> **Input data**
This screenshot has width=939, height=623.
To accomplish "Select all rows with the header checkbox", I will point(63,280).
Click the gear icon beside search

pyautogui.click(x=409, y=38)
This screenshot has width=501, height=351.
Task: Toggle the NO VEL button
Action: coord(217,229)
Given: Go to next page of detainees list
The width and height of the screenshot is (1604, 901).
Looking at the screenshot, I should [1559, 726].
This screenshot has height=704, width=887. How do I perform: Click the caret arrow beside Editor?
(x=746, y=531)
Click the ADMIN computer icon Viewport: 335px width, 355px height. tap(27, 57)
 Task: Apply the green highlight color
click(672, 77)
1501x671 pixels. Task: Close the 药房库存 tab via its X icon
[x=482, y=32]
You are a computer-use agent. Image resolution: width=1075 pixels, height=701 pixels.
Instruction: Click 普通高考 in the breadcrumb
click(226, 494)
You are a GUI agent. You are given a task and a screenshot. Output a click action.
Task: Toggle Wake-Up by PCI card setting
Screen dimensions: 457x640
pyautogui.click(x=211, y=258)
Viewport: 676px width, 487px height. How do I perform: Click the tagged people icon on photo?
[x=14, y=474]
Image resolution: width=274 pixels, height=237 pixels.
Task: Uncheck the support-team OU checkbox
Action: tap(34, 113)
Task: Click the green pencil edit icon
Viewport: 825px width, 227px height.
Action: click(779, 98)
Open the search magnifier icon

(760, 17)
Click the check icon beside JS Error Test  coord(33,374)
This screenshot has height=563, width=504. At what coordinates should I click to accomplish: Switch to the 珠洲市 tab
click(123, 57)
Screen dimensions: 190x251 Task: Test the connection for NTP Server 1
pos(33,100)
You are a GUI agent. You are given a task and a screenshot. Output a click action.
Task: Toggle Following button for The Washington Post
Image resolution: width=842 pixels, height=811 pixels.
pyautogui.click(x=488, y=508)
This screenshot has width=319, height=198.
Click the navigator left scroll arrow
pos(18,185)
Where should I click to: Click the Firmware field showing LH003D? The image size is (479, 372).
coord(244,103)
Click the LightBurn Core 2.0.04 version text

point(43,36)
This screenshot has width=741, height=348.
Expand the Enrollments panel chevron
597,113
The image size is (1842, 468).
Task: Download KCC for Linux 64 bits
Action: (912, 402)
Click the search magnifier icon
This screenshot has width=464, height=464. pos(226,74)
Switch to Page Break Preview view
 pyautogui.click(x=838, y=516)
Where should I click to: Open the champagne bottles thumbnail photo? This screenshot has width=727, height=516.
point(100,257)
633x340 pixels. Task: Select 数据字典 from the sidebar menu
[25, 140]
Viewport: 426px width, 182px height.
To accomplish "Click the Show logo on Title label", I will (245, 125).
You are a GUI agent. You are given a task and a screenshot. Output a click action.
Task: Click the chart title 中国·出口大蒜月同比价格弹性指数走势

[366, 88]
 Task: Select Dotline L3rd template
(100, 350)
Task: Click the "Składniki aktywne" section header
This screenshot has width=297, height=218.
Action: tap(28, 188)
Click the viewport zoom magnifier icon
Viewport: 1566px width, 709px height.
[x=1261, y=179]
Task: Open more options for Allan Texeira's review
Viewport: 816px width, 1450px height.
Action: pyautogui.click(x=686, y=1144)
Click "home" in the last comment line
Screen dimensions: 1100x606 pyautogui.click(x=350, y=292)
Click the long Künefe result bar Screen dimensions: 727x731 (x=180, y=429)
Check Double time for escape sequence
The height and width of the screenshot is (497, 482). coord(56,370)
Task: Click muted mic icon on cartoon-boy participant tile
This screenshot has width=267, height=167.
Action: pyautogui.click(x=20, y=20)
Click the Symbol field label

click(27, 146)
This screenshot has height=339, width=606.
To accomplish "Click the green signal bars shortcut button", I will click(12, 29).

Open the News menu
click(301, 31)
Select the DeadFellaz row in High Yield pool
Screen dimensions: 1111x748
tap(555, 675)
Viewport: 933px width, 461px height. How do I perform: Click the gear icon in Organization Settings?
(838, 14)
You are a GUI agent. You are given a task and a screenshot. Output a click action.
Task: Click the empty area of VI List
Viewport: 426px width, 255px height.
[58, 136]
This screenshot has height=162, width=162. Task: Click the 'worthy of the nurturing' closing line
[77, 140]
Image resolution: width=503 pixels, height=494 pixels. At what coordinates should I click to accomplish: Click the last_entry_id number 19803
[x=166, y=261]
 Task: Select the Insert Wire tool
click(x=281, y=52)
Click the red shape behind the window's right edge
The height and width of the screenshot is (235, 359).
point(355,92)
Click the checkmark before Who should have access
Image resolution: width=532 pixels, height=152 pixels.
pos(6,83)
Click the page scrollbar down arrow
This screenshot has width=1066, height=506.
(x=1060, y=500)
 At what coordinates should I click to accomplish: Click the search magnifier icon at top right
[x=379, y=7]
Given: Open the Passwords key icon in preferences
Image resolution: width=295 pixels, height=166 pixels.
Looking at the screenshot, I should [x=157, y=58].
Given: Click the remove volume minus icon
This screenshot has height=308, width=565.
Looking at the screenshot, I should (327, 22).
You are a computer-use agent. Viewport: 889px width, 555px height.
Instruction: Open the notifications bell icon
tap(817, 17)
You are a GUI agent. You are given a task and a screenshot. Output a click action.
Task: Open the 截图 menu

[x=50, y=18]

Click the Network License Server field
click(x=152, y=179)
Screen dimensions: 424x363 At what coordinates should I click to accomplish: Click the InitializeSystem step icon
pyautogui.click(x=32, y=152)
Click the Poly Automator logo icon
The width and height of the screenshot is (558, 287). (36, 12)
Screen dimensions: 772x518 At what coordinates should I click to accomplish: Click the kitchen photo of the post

> **Task instructions**
Copy the lines from the start of the data verbatim, stopping after the line containing "Click the check icon".

> **Response area**
This screenshot has width=939, height=623.
To accomplish "Select all rows with the header checkbox", I will point(63,280).
Click the gear icon beside search

pyautogui.click(x=409, y=38)
This screenshot has width=501, height=351.
Task: Toggle the NO VEL button
Action: coord(217,229)
Given: Go to next page of detainees list
The width and height of the screenshot is (1604, 901).
Looking at the screenshot, I should [1559, 726].
This screenshot has height=704, width=887. How do I perform: Click the caret arrow beside Editor?
(x=746, y=531)
Click the ADMIN computer icon Viewport: 335px width, 355px height. tap(27, 57)
 Task: Apply the green highlight color
click(672, 77)
1501x671 pixels. Task: Close the 药房库存 tab via its X icon
[x=482, y=32]
You are a computer-use agent. Image resolution: width=1075 pixels, height=701 pixels.
Instruction: Click 普通高考 in the breadcrumb
click(226, 494)
You are a GUI agent. You are given a task and a screenshot. Output a click action.
Task: Toggle Wake-Up by PCI card setting
Screen dimensions: 457x640
pyautogui.click(x=211, y=258)
Viewport: 676px width, 487px height. How do I perform: Click the tagged people icon on photo?
[x=14, y=474]
Image resolution: width=274 pixels, height=237 pixels.
Task: Uncheck the support-team OU checkbox
Action: tap(34, 113)
Task: Click the green pencil edit icon
Viewport: 825px width, 227px height.
Action: click(779, 98)
Open the search magnifier icon

(760, 17)
Click the check icon beside JS Error Test  coord(33,374)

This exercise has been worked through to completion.